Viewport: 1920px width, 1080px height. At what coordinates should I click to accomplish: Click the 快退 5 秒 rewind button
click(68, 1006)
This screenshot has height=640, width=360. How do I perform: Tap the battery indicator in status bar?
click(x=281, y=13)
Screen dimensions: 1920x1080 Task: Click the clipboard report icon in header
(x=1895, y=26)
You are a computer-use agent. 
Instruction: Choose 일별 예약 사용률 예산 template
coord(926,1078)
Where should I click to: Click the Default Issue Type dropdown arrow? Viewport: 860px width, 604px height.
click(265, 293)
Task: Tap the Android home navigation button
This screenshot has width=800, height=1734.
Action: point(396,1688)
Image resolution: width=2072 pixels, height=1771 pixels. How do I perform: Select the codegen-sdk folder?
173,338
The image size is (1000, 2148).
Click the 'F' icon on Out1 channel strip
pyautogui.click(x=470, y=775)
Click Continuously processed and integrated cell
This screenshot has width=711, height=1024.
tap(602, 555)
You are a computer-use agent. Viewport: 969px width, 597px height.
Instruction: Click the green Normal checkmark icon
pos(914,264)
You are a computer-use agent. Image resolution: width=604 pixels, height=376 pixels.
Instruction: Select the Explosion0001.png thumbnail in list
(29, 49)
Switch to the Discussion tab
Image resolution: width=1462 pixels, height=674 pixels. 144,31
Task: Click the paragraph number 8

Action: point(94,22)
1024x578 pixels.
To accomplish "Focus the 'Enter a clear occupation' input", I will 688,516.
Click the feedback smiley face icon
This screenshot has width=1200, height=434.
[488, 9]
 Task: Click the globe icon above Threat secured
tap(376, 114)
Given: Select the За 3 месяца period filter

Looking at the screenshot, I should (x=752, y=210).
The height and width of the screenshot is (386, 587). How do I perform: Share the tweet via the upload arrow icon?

**Exercise brief**
Rewrite all of the lines above as a numbered list and leave out the blank lines.

**Completed exercise**
1. Viewport: 1920px width, 1080px height. At what coordinates should I click to accomplish: Click the 快退 5 秒 rewind button
2. click(68, 1006)
3. This screenshot has height=640, width=360. How do I perform: Tap the battery indicator in status bar?
4. click(x=281, y=13)
5. Screen dimensions: 1920x1080 Task: Click the clipboard report icon in header
6. (x=1895, y=26)
7. You are a computer-use agent. 
8. Instruction: Choose 일별 예약 사용률 예산 template
9. coord(926,1078)
10. Where should I click to: Click the Default Issue Type dropdown arrow? Viewport: 860px width, 604px height.
11. click(265, 293)
12. Task: Tap the Android home navigation button
13. This screenshot has width=800, height=1734.
14. Action: point(396,1688)
15. Image resolution: width=2072 pixels, height=1771 pixels. How do I perform: Select the codegen-sdk folder?
16. 173,338
17. The image size is (1000, 2148).
18. Click the 'F' icon on Out1 channel strip
19. pyautogui.click(x=470, y=775)
20. Click Continuously processed and integrated cell
21. This screenshot has width=711, height=1024.
22. tap(602, 555)
23. You are a computer-use agent. Viewport: 969px width, 597px height.
24. Instruction: Click the green Normal checkmark icon
25. pos(914,264)
26. You are a computer-use agent. Image resolution: width=604 pixels, height=376 pixels.
27. Instruction: Select the Explosion0001.png thumbnail in list
28. (29, 49)
29. Switch to the Discussion tab
30. Image resolution: width=1462 pixels, height=674 pixels. 144,31
31. Task: Click the paragraph number 8
32. Action: point(94,22)
33. 1024x578 pixels.
34. To accomplish "Focus the 'Enter a clear occupation' input", I will 688,516.
35. Click the feedback smiley face icon
36. This screenshot has width=1200, height=434.
37. [488, 9]
38.  Task: Click the globe icon above Threat secured
39. tap(376, 114)
40. Given: Select the За 3 месяца period filter
41. Looking at the screenshot, I should (x=752, y=210).
42. The height and width of the screenshot is (386, 587). How do I perform: Share the tweet via the upload arrow icon?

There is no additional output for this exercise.